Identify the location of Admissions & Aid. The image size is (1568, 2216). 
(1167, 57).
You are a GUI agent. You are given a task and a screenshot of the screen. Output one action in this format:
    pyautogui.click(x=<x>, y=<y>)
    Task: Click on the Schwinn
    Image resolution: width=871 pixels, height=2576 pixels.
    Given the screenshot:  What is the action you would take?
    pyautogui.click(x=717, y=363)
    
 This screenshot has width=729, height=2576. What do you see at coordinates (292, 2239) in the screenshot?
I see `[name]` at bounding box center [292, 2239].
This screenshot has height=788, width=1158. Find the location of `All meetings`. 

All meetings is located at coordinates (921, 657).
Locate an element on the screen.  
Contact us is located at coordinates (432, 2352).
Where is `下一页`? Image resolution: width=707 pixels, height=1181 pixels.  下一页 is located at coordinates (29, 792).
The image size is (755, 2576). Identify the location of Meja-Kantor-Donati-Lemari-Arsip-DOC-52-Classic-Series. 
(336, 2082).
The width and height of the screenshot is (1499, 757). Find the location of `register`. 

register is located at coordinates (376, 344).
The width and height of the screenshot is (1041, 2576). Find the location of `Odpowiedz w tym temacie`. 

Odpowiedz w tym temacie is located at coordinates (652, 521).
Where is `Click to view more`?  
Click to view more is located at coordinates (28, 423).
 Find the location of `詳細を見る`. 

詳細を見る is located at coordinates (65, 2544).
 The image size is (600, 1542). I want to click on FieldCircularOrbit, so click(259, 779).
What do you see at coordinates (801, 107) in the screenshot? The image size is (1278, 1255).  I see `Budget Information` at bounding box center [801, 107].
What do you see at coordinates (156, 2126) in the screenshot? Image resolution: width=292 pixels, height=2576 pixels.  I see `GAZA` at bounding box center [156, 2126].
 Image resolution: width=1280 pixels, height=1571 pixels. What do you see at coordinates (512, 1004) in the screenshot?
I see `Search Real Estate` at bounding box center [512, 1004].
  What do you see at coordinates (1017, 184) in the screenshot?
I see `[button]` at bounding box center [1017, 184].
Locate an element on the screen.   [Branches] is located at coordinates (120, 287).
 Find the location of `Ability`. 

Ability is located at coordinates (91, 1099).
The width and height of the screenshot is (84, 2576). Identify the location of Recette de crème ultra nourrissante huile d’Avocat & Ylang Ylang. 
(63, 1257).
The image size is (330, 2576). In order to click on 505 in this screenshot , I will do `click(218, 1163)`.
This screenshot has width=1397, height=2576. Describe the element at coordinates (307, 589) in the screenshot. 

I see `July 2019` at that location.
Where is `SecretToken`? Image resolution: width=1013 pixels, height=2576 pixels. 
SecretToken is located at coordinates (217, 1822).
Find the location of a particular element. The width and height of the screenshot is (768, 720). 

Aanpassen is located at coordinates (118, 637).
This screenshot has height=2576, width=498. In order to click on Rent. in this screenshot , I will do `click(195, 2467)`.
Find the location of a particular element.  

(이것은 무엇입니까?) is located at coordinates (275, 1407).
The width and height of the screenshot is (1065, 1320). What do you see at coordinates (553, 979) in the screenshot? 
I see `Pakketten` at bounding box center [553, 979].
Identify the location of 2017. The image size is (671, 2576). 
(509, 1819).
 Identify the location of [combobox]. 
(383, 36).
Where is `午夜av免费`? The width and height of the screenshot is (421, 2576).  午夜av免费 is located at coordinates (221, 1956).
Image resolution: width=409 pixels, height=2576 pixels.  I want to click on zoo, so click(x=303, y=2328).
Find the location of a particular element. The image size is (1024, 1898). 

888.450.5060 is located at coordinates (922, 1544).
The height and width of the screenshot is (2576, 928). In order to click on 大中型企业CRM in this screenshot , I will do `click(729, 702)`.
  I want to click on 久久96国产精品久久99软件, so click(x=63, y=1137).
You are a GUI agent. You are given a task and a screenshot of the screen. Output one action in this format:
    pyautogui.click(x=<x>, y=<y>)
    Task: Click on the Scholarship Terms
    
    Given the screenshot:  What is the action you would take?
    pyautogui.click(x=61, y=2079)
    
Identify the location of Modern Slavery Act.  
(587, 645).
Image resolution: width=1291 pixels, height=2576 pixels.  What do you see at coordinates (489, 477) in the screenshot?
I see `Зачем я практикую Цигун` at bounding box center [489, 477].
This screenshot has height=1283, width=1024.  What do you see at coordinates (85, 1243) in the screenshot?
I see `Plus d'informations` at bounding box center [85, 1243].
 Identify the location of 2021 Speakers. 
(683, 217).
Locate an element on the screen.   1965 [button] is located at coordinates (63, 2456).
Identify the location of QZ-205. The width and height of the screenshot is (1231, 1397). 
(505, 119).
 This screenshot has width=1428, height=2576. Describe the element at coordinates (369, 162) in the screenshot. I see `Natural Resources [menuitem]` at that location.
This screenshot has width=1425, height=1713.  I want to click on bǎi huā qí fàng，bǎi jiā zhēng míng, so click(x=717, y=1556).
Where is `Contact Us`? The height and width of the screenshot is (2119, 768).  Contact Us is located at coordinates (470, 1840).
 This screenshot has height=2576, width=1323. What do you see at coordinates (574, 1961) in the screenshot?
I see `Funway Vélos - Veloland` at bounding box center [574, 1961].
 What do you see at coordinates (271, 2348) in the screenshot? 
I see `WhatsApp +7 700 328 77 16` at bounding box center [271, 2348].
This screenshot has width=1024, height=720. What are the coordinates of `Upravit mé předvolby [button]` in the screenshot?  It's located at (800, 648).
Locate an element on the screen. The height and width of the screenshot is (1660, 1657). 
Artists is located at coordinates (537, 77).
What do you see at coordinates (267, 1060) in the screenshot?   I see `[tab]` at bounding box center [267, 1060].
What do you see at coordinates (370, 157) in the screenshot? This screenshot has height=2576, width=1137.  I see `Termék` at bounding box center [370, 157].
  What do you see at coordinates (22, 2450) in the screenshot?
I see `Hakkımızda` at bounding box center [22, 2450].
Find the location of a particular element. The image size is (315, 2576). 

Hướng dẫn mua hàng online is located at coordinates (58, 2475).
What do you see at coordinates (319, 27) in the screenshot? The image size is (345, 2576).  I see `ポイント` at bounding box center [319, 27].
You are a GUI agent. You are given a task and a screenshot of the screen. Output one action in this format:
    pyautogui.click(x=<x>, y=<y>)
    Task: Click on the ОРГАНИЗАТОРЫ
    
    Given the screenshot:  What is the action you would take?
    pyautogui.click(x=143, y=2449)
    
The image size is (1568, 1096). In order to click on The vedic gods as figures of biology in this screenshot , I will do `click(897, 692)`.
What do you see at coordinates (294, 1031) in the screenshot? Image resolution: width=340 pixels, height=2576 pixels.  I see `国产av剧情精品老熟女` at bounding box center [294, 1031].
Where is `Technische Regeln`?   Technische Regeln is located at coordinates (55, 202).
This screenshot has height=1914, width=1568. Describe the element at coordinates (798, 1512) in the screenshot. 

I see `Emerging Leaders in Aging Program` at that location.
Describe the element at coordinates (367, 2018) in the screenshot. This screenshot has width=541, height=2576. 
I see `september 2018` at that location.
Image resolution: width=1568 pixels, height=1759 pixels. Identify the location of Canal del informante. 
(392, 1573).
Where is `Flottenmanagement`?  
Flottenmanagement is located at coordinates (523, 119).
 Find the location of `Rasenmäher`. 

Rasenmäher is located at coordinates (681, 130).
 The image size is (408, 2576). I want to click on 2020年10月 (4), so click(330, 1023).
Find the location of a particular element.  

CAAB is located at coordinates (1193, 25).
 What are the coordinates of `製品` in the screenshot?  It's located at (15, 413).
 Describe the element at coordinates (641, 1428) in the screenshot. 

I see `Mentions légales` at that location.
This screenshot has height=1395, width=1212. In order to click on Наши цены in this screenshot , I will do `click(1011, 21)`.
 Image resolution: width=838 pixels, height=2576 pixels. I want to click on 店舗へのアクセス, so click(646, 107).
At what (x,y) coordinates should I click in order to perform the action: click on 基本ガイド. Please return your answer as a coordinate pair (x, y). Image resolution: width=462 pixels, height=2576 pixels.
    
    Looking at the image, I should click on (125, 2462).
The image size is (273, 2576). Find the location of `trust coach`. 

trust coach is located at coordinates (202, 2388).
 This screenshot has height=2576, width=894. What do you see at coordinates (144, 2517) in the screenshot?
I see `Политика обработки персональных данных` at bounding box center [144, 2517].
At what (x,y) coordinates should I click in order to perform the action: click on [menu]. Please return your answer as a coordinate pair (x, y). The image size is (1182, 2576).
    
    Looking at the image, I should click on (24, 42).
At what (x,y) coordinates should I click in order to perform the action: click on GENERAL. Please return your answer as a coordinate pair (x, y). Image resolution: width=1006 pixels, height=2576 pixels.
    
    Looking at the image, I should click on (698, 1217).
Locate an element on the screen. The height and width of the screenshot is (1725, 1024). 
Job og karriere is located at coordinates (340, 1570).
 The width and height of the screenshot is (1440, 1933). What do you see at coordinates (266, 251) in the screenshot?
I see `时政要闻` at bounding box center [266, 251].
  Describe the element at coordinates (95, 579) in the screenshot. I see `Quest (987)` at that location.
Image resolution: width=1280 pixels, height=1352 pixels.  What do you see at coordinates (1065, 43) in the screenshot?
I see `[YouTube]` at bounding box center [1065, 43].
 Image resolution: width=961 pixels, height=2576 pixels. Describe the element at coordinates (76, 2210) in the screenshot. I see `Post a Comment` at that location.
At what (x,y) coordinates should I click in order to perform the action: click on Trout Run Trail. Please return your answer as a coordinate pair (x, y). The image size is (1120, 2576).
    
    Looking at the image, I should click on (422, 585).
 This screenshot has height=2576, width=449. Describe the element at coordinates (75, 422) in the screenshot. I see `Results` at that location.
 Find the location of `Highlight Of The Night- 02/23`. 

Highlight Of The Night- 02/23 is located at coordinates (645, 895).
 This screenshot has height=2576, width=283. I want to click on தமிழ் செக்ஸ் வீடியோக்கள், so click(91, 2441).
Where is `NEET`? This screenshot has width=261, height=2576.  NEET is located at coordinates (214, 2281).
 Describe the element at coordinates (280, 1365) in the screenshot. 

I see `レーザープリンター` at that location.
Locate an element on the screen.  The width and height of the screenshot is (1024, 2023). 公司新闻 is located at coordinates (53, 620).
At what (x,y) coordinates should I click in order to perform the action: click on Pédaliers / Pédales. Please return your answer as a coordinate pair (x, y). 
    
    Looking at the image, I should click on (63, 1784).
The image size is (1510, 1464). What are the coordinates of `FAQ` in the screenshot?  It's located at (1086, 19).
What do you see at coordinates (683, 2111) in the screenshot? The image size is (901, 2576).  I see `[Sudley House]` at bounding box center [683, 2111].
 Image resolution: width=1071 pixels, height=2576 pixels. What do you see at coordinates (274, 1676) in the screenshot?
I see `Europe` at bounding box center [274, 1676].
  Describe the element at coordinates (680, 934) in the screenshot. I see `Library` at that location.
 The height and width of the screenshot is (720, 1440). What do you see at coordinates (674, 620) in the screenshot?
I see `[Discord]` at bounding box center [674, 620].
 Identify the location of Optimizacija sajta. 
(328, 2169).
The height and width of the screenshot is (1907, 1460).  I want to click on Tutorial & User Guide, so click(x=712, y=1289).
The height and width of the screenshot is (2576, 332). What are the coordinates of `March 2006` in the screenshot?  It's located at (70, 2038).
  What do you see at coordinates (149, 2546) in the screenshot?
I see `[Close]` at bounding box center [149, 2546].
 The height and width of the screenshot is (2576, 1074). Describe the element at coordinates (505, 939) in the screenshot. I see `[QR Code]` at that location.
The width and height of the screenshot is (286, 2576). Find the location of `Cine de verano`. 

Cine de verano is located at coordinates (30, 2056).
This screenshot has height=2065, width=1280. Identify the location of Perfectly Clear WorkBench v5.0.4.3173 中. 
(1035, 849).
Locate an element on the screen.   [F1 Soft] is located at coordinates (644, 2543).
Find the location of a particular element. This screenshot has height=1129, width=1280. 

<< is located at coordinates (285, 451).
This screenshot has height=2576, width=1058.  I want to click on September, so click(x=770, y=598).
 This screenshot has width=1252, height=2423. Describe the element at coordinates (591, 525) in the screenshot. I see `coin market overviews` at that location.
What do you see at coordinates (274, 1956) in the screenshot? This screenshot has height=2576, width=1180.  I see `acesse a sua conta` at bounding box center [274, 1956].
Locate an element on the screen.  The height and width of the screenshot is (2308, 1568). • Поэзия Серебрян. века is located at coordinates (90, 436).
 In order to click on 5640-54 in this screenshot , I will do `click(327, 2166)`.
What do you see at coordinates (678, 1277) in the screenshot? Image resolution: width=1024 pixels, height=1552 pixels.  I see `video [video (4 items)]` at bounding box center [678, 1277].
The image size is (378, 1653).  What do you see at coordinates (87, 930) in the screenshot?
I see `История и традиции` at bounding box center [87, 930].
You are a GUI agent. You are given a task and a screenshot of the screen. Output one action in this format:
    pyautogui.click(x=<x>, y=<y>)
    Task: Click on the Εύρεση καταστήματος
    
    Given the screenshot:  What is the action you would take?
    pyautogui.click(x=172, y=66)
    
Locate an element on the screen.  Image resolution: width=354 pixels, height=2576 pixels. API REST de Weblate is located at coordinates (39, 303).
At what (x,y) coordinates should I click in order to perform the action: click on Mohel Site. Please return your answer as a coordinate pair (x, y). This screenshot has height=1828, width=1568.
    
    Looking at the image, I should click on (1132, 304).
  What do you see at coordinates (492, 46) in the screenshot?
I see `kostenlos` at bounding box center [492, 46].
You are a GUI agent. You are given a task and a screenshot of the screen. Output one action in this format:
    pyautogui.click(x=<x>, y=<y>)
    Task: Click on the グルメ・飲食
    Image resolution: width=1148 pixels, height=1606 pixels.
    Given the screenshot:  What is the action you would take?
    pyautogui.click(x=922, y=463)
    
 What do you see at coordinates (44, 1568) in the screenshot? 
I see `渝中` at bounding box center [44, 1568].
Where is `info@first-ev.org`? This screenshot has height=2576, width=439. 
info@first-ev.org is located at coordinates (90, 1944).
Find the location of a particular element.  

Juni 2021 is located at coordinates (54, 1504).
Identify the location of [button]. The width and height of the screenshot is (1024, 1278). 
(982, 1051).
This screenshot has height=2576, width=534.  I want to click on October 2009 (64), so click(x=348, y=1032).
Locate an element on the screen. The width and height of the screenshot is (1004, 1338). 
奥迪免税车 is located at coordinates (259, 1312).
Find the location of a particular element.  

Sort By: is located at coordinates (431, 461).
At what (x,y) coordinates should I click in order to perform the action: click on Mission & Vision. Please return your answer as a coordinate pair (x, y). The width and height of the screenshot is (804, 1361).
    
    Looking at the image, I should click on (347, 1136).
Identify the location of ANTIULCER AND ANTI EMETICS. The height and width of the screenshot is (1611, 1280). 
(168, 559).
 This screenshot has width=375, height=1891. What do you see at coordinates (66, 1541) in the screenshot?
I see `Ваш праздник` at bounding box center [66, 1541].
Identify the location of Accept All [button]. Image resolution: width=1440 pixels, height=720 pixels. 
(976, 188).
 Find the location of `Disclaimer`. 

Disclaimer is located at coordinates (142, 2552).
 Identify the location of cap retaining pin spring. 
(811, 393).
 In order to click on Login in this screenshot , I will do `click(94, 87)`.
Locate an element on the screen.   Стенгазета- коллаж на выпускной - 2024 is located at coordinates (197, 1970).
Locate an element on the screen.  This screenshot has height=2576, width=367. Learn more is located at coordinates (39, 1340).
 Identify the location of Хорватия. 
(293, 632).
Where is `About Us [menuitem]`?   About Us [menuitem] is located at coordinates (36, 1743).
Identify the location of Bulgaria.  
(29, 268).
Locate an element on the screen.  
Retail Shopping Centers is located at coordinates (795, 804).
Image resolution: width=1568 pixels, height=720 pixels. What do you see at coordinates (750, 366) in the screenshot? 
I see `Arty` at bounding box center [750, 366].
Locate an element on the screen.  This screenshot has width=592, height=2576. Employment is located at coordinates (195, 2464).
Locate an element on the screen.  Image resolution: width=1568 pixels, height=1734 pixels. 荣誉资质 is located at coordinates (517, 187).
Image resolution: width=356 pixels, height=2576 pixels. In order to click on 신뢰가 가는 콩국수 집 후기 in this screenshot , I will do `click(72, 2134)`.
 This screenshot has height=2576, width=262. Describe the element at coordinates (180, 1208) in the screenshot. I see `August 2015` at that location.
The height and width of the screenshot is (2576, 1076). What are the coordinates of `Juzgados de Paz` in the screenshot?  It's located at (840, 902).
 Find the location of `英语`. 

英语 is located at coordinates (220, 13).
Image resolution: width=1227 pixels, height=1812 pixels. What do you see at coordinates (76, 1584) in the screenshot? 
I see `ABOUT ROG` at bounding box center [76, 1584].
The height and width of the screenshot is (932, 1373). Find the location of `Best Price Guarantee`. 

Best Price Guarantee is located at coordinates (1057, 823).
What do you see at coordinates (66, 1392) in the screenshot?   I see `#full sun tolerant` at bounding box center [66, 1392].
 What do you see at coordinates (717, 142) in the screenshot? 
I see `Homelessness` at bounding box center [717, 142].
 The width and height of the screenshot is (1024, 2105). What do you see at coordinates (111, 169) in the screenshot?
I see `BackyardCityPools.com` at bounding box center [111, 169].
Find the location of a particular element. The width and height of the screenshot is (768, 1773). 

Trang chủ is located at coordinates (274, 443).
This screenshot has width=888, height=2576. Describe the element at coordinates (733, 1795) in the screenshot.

EXERCISE PROMPT:
Print the stretch of the listing above from its first line through the line containing "All meetings is", unchanged and with nothing else.

WRITTEN ANSWER:
Identify the location of Admissions & Aid. The image size is (1568, 2216). 
(1167, 57).
You are a GUI agent. You are given a task and a screenshot of the screen. Output one action in this format:
    pyautogui.click(x=<x>, y=<y>)
    Task: Click on the Schwinn
    Image resolution: width=871 pixels, height=2576 pixels.
    Given the screenshot:  What is the action you would take?
    pyautogui.click(x=717, y=363)
    
 This screenshot has width=729, height=2576. What do you see at coordinates (292, 2239) in the screenshot?
I see `[name]` at bounding box center [292, 2239].
This screenshot has height=788, width=1158. Find the location of `All meetings`. 

All meetings is located at coordinates (921, 657).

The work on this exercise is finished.